7 This reasoning is analogous to the one that indicates that to estimate the probability of heads for a coin using N tosses, one just needs to have information on the number of tosses that resulted in heads. So, instead of storing N numbers, it is enough to know just one.

8 We impose this symmetry condition because linking historical censuses is an example of one-to-one linking. Imposing this condition prevents situations in which a record b in B is the best candidate for a record a in A, but the best candidate for b in B is a different record a’ in A.

9 The sample is restricted to whites because slaves, who constituted the majority of the US black population at the time, were not individually listed in the 1850 population census.

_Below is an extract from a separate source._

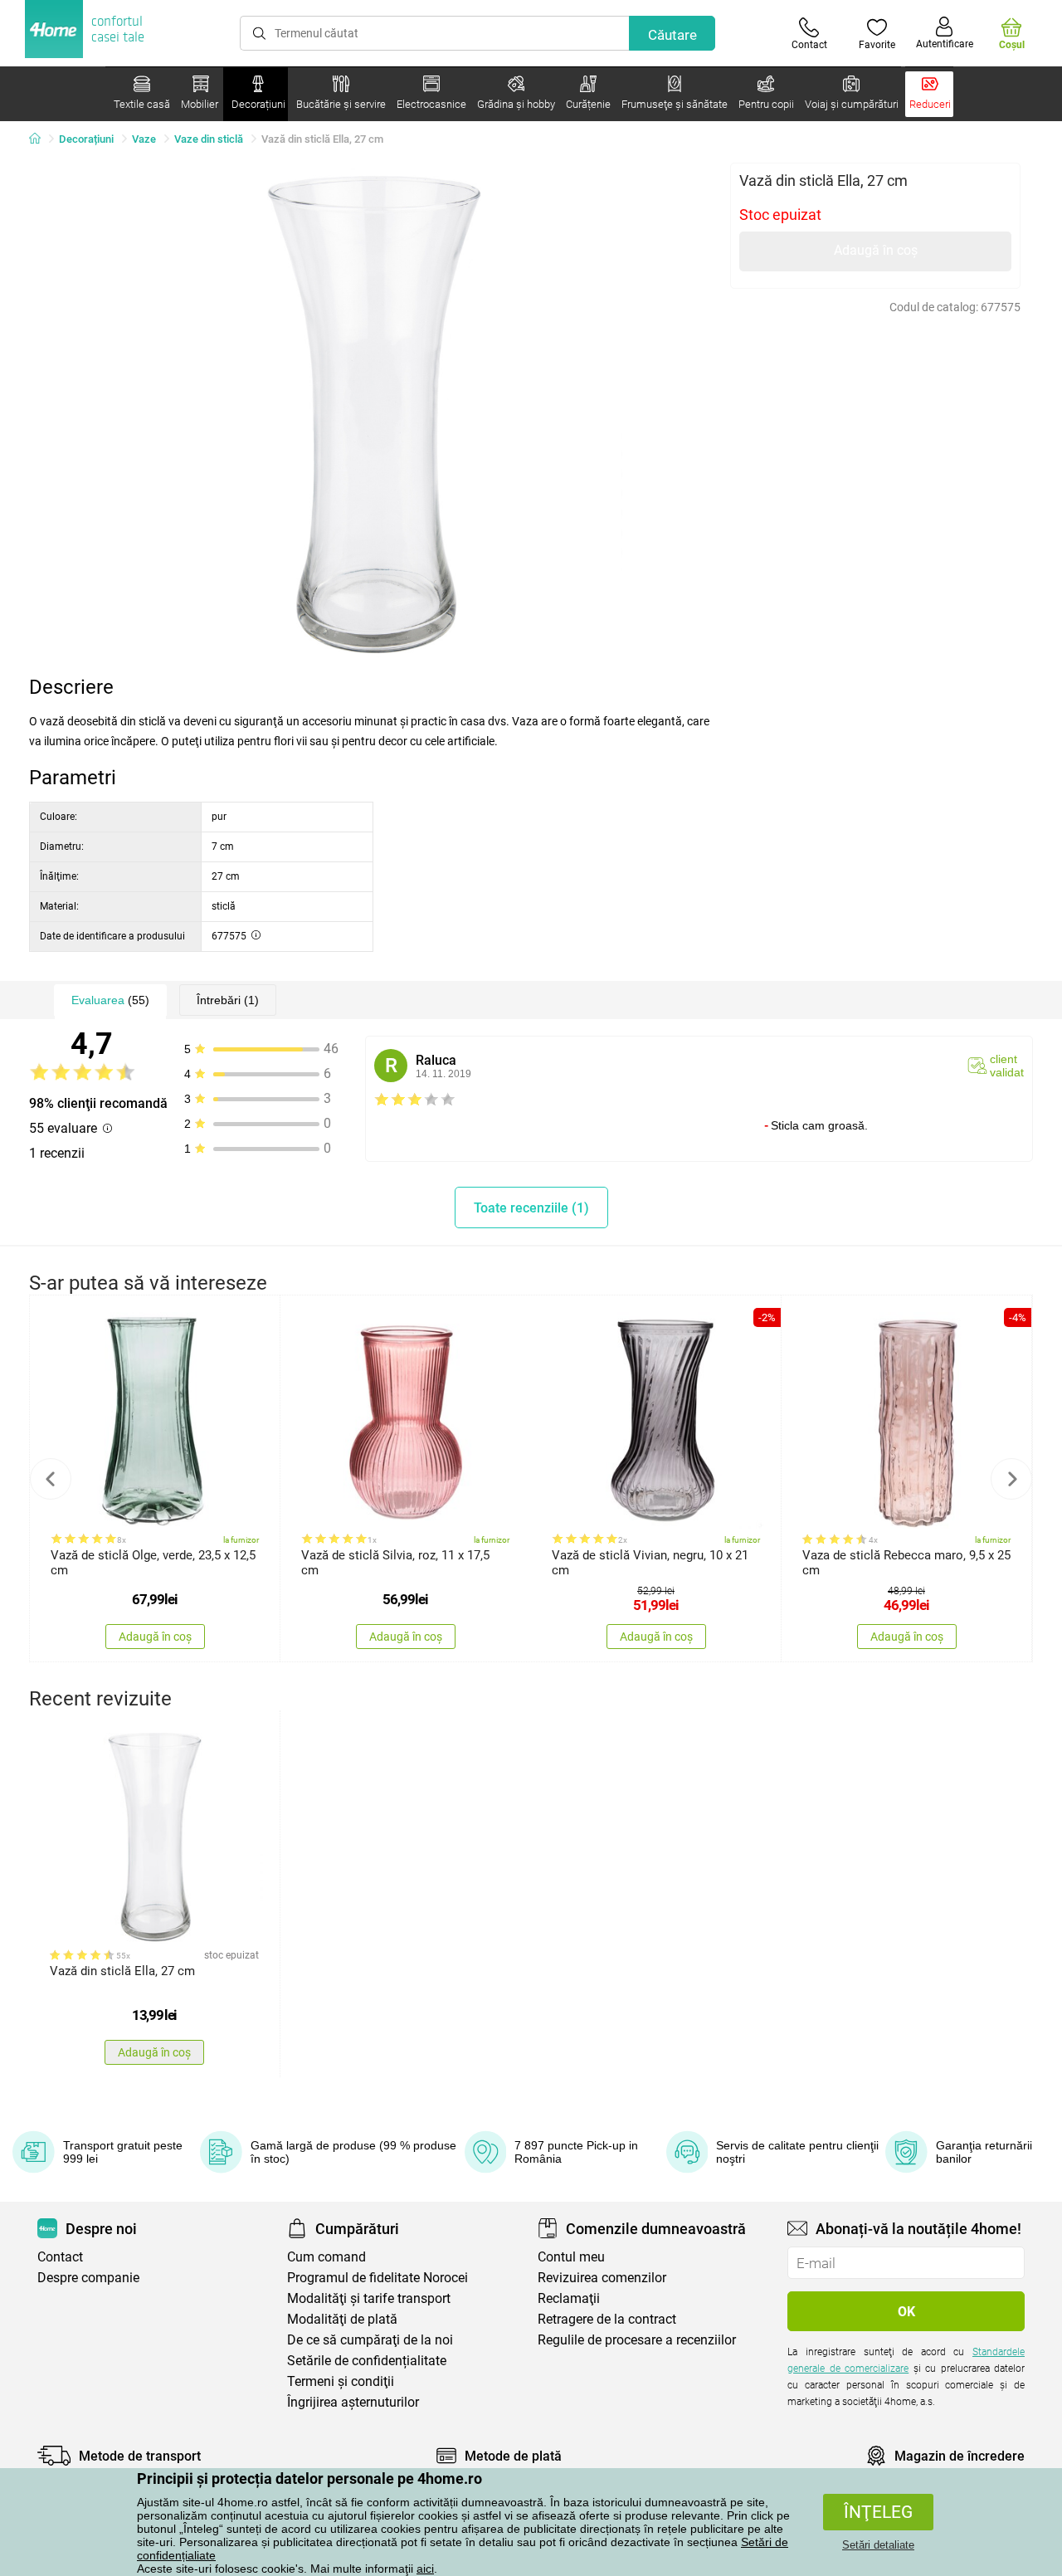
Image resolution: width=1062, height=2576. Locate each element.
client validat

10 Place of birth corresponded to states in the case of the US, municipalities in the case of Norway, country of birth for the foreign born in both countries.

11 This method is described in detail in Goeken et al. (Citation2011).

12 Unlike in our case, the method used by IPUMS does not block on first letter of first and last names, but rather just restricts the comparisons to individuals with a given race and birthplace. This coarser blocking dramatically increases the number of calculations that need to be made. Nevertheless, in the IPUMS samples, about 98% of the individuals in the linked US data and about 92% in the Norwegian data agree on the first letter of both the first and last names. Hence, although the method does not explicitly block on these characteristics, in practice there are only few individuals in the resulting samples for which these characteristics do not agree. This is expected because the Jaro-Winkler similarity score, which is used as an input in the construction of the linked samples, has a larger penalty for mistakes that take place in the first letter of a word. Hence, names with such mistakes are unlikely to have a high estimated probability of being a true link.

13 The procedure used to create the training sample is described in the following way: “For our project, we selected a random sample of potential links, and had a group of MPC data entry operators code each potential link as a “yes” or “no” based on a visual examination of names and ages of potential links (with yes indicating that it was in their opinion a true link). If a majority had the potential link as a “yes,” then it was coded as a “yes” in the training data (with the remainder coded as “no”).”

14 As described in Goeken et al. (Citation2011), “The SVM classifier analyzes the training data, plots them in a multidimensional space, and then constructs a boundary between the two classes of records that maximizes the distance from the hyperplane and the nearest data points in both of the classes (i.e., between the true and false links).”

15 There are about 45,000 males aged 16 or less in the 1850 US census 1% sample, and about 3,500 in the 1850–80 US linked sample. There are about 340,000 males aged 16 or less in the 1865 Norwegian census, and about 51,000 in the Norway 1865–1900 linked sample.

16 The linked samples (both ours and the one built by IPUMS) might differ from the cross-section for reasons unrelated to the linking procedure. For instance, if there is differential mortality or outmigration by father’s occupational category, the occupational distribution in the initial census year will differ from the cross section even if the method linked everyone who was still in the US by 1880/Norway in 1900.